◆ Exercise aim
Filter the entries for the word "computer". Copy each line in which it occurs.

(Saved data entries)
- - - - - - -
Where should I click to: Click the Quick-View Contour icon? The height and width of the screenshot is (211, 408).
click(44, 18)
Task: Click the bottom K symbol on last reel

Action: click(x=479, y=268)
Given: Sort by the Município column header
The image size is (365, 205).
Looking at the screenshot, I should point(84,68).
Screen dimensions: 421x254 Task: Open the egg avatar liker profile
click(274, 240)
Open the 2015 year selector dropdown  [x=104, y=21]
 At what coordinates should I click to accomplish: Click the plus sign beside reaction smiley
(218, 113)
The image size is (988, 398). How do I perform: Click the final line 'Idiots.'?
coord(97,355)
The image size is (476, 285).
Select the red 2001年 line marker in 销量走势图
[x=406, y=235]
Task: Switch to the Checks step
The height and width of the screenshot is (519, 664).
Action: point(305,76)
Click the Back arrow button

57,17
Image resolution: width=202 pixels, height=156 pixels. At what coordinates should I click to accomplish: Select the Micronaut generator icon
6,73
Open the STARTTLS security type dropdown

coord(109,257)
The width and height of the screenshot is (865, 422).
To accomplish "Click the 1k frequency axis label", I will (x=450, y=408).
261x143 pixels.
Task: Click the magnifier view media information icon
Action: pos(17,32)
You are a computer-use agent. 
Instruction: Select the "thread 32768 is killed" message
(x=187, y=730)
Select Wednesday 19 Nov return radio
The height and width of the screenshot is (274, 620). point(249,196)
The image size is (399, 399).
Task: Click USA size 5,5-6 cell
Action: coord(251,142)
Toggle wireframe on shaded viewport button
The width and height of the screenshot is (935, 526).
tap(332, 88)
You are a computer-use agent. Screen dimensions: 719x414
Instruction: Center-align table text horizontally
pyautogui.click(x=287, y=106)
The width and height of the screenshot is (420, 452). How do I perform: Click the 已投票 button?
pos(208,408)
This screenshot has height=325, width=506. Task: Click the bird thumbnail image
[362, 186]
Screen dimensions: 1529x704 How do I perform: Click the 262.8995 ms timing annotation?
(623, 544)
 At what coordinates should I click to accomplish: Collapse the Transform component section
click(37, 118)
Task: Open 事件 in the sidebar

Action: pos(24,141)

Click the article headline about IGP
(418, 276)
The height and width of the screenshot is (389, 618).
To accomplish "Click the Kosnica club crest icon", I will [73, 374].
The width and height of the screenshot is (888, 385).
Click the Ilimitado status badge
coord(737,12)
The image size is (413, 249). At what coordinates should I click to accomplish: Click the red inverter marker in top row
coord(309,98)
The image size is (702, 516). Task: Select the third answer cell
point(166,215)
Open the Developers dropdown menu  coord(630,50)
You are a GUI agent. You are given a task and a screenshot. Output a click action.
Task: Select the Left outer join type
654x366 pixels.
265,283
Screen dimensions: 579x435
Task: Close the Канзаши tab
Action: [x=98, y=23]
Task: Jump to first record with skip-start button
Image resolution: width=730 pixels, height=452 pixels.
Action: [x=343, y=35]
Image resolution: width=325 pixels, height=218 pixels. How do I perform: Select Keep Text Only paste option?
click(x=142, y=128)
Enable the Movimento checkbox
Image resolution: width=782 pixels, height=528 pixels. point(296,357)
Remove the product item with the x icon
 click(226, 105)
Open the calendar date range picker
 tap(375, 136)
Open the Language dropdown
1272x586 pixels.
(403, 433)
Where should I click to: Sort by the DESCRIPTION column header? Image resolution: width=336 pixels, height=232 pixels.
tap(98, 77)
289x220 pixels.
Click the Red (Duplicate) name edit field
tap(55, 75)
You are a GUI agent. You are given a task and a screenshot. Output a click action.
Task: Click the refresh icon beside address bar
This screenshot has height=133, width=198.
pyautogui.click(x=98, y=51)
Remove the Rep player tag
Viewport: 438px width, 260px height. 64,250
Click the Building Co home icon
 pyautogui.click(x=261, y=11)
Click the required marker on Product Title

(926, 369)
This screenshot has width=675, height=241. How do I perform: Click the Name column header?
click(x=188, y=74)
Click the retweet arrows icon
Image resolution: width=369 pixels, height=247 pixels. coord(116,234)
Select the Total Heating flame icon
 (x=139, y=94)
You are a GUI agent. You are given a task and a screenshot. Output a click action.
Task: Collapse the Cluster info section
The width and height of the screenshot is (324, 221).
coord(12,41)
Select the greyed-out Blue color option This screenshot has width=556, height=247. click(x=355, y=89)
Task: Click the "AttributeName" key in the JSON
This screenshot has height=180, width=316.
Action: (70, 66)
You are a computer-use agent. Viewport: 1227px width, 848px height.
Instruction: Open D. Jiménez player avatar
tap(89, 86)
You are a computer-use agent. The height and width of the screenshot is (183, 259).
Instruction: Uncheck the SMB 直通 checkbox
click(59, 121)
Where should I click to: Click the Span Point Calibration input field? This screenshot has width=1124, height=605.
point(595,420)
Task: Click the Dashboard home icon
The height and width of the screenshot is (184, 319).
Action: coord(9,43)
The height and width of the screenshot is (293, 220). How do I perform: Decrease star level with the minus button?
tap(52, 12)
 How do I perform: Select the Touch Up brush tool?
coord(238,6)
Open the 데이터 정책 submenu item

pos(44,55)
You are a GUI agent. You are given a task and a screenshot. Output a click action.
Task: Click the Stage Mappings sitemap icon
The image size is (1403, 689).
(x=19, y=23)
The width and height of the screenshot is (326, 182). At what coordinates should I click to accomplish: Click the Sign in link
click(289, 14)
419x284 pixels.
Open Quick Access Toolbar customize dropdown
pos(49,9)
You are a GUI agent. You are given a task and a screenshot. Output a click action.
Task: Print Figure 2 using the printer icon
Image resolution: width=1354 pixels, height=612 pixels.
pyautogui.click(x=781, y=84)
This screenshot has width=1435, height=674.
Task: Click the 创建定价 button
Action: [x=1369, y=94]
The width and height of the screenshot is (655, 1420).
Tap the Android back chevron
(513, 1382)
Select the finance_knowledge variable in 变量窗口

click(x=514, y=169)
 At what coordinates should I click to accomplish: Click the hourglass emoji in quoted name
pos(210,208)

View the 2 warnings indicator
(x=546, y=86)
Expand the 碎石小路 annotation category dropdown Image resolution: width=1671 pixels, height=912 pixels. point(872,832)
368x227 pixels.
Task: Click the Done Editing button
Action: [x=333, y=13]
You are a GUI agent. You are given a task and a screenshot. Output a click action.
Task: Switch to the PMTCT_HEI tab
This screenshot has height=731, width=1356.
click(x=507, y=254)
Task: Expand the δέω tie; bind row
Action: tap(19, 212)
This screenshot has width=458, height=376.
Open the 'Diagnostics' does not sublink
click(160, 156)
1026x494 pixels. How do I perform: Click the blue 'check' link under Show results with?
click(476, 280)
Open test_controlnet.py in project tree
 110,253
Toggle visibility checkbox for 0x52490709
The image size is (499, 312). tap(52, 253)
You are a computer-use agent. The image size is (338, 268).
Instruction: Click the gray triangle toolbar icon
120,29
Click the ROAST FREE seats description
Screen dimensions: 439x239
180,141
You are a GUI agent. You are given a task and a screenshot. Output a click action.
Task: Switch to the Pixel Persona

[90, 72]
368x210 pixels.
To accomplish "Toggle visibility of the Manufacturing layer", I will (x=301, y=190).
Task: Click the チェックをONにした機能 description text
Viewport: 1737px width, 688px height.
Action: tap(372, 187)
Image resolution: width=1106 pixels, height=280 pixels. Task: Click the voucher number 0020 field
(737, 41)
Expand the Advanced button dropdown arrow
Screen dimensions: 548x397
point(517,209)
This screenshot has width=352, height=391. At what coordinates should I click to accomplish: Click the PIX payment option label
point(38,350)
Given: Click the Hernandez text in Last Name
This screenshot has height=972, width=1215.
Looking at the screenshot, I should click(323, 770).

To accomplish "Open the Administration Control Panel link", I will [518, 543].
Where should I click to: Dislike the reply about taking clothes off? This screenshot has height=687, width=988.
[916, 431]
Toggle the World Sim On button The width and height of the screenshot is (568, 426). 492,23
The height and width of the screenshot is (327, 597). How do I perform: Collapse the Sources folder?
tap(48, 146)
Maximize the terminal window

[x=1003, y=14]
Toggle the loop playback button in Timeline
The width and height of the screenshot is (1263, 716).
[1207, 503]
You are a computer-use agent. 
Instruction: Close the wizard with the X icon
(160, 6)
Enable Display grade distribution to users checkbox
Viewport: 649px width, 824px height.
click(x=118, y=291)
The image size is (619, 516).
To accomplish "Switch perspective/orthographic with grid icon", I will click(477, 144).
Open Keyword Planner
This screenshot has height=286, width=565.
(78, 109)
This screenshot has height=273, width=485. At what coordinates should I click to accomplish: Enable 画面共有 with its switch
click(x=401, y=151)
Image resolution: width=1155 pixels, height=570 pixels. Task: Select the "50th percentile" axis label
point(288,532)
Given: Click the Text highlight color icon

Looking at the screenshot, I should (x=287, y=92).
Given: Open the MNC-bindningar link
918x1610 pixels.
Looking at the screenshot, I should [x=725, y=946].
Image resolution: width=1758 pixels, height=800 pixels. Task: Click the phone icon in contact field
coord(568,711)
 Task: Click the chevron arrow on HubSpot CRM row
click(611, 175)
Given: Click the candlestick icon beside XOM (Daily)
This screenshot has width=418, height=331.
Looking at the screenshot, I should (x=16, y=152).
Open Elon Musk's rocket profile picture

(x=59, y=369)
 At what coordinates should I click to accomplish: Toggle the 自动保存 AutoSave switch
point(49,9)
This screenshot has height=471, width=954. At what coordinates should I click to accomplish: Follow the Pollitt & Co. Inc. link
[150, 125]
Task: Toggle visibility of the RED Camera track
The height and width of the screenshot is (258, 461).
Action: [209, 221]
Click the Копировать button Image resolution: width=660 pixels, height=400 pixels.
- - - - - - -
◆ Response for this exercise
You are a computer-use agent. 
You are a computer-use agent. Screen dimensions: 719x414
You are a computer-use agent. Viewport: 1227px width, 848px height.
You are a computer-use agent. The height and width of the screenshot is (183, 259).
You are a computer-use agent. The image size is (338, 268).
You are a computer-use agent. 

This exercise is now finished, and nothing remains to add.